> _TRY IT_
How many lines below include the string "Email"? State the number alone.

*** Opening MATERIAL PROVIDED ***

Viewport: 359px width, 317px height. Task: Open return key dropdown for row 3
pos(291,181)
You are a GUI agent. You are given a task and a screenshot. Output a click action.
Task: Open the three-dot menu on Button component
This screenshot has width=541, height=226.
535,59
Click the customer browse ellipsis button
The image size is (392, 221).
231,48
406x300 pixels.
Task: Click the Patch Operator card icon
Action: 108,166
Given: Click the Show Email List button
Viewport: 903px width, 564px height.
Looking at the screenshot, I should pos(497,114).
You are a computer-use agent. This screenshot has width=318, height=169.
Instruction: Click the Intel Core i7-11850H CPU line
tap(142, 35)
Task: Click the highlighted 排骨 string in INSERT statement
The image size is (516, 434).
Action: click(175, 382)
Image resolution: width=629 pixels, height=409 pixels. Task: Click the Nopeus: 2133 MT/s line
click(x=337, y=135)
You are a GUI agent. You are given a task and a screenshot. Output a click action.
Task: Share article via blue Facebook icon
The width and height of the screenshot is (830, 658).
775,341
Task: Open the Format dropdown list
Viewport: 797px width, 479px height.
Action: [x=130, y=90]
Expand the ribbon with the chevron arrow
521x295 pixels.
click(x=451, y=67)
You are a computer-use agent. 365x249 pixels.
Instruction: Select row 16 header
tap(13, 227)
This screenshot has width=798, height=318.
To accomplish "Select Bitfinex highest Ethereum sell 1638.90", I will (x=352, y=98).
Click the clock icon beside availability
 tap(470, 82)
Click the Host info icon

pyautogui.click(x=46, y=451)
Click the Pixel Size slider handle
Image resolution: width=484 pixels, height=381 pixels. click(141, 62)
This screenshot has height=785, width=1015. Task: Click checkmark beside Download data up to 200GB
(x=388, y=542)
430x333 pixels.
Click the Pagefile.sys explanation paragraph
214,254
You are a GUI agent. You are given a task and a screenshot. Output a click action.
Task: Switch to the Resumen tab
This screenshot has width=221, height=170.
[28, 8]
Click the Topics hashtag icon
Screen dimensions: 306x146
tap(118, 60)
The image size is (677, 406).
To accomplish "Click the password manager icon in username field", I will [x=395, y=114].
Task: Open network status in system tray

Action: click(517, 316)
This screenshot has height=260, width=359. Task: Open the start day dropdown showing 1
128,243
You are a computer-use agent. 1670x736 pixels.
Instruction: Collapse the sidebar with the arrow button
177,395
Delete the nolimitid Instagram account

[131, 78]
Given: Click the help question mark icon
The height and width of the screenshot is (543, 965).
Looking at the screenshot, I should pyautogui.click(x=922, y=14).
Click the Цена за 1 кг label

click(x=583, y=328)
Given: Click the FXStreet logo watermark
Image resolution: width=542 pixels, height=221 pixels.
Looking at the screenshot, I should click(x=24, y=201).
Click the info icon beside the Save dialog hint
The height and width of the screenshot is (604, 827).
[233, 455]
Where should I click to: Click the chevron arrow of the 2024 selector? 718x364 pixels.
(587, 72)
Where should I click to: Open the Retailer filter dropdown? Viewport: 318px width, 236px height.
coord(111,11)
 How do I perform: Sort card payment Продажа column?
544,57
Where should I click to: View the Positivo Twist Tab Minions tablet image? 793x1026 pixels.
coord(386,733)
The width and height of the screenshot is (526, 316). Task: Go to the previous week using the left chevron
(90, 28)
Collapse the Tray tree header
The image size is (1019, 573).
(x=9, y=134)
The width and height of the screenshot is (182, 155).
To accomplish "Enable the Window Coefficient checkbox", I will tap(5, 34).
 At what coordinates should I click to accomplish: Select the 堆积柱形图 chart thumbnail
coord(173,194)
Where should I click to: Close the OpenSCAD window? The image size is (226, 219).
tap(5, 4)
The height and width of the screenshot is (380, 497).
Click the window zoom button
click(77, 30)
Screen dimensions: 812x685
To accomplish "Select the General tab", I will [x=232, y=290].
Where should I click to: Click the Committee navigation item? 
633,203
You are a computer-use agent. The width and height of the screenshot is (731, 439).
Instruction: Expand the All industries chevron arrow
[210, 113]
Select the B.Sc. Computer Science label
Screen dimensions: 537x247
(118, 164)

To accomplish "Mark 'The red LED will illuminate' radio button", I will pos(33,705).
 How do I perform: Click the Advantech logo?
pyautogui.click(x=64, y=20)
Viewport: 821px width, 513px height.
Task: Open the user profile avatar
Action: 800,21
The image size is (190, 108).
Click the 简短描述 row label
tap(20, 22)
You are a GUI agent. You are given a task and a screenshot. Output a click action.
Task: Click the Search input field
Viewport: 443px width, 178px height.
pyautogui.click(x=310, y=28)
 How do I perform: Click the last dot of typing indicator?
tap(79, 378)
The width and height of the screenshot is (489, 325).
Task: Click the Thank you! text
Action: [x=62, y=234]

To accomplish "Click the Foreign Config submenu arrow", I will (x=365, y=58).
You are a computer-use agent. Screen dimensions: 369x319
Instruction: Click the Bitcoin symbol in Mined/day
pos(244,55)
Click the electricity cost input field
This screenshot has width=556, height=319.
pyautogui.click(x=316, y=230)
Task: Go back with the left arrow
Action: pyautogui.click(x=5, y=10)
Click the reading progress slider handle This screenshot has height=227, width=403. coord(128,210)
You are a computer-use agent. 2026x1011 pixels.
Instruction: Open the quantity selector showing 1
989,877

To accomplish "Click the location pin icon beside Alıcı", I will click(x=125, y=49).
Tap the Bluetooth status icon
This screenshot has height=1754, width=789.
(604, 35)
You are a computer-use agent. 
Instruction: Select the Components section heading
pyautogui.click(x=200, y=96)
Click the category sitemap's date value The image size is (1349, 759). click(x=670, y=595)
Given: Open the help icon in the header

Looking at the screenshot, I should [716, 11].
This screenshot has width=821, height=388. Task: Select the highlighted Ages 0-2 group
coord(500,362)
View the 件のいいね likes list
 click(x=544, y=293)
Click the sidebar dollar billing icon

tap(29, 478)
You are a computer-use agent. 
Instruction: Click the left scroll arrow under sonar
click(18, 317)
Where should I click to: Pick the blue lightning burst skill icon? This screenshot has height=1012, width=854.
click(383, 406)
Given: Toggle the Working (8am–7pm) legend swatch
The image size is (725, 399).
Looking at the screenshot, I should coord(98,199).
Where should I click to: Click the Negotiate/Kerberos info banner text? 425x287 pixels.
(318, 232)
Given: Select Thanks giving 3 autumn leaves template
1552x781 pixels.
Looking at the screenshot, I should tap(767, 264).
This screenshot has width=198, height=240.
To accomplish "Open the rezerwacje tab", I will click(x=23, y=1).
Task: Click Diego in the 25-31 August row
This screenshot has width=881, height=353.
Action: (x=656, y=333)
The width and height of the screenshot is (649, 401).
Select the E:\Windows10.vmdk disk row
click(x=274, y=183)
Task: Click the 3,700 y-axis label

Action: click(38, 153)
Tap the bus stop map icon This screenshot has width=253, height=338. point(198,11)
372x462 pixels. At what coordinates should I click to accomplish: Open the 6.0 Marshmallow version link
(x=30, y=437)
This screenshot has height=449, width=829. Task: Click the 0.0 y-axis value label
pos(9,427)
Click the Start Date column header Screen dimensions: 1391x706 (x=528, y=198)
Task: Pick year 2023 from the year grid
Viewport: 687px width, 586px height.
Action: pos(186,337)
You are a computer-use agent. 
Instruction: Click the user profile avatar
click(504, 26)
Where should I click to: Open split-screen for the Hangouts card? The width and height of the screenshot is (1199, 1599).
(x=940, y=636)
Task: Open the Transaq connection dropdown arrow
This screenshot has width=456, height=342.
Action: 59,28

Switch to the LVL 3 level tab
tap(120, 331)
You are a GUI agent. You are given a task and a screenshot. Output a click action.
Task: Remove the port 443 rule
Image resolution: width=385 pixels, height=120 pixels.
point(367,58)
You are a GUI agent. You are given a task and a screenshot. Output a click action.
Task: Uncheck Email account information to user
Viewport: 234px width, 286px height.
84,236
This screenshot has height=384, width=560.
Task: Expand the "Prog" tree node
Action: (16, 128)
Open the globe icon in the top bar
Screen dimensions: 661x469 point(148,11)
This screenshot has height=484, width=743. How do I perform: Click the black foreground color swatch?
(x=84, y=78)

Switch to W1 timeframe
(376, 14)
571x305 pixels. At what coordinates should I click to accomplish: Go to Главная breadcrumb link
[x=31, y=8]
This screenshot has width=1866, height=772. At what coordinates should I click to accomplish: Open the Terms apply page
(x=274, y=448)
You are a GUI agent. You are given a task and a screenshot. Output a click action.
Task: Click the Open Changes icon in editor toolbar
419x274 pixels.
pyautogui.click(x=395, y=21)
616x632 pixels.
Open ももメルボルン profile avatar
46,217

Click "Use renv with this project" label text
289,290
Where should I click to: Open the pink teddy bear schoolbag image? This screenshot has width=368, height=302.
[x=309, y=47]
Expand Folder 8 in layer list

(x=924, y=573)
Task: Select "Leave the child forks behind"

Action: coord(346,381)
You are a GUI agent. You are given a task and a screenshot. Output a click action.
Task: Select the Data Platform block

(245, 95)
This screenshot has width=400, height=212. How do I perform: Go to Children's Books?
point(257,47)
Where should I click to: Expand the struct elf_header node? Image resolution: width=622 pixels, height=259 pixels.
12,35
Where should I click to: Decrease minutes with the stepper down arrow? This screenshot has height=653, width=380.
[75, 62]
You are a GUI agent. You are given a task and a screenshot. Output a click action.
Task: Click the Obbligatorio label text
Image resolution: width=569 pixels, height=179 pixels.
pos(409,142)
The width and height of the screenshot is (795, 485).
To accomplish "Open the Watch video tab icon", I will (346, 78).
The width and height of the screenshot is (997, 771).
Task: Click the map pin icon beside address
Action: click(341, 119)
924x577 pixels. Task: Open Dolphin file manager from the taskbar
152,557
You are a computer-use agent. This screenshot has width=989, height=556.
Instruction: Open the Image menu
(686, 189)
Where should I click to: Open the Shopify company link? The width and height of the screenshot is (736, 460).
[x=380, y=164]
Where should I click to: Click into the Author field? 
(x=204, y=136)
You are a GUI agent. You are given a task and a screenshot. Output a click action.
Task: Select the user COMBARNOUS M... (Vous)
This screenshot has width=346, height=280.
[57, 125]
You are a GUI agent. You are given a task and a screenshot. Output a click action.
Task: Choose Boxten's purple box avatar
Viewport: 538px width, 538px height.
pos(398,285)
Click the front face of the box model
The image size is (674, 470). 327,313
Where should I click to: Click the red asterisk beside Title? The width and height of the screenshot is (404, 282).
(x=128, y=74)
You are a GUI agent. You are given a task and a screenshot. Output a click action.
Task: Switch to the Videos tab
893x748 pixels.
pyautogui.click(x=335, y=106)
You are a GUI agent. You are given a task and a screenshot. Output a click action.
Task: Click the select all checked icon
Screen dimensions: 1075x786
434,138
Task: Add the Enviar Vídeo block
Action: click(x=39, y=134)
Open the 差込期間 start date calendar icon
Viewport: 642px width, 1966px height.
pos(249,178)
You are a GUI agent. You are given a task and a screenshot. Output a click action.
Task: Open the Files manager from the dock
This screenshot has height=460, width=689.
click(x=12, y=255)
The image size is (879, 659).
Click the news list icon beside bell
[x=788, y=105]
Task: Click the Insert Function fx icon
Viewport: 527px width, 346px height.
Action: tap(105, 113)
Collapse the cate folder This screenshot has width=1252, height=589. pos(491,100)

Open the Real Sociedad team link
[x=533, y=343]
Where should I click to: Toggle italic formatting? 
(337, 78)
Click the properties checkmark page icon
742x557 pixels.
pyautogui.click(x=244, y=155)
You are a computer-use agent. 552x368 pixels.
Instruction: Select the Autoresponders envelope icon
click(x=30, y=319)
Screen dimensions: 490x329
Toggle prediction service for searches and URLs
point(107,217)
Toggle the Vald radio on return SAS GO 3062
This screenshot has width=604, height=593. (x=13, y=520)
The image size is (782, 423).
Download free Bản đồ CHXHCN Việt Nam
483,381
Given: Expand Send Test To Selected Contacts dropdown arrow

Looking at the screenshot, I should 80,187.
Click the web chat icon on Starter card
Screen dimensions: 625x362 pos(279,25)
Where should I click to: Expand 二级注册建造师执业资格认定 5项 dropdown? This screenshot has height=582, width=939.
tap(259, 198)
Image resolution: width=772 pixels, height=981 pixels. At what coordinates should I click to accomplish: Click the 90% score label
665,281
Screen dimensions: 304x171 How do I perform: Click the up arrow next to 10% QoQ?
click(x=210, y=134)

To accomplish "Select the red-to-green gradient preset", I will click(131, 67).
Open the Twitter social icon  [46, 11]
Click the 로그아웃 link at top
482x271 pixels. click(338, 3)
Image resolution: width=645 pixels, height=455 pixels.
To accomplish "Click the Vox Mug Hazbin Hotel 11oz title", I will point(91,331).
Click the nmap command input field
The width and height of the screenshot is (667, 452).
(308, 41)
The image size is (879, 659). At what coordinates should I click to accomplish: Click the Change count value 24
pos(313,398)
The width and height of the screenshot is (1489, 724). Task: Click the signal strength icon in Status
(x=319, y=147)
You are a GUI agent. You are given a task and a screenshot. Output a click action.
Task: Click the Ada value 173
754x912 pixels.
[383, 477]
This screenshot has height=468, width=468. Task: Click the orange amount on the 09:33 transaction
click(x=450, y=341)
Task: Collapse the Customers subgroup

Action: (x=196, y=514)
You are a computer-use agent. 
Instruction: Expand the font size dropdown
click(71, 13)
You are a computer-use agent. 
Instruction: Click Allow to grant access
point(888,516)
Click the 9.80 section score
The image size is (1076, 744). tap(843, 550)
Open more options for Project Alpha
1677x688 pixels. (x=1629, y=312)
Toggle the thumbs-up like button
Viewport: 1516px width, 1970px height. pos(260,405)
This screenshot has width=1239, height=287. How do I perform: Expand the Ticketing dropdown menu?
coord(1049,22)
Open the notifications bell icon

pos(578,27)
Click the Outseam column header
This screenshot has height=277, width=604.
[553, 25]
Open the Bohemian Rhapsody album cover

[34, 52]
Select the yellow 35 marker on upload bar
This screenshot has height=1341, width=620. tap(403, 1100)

*** Closing MATERIAL PROVIDED ***

> _RESPONSE_
2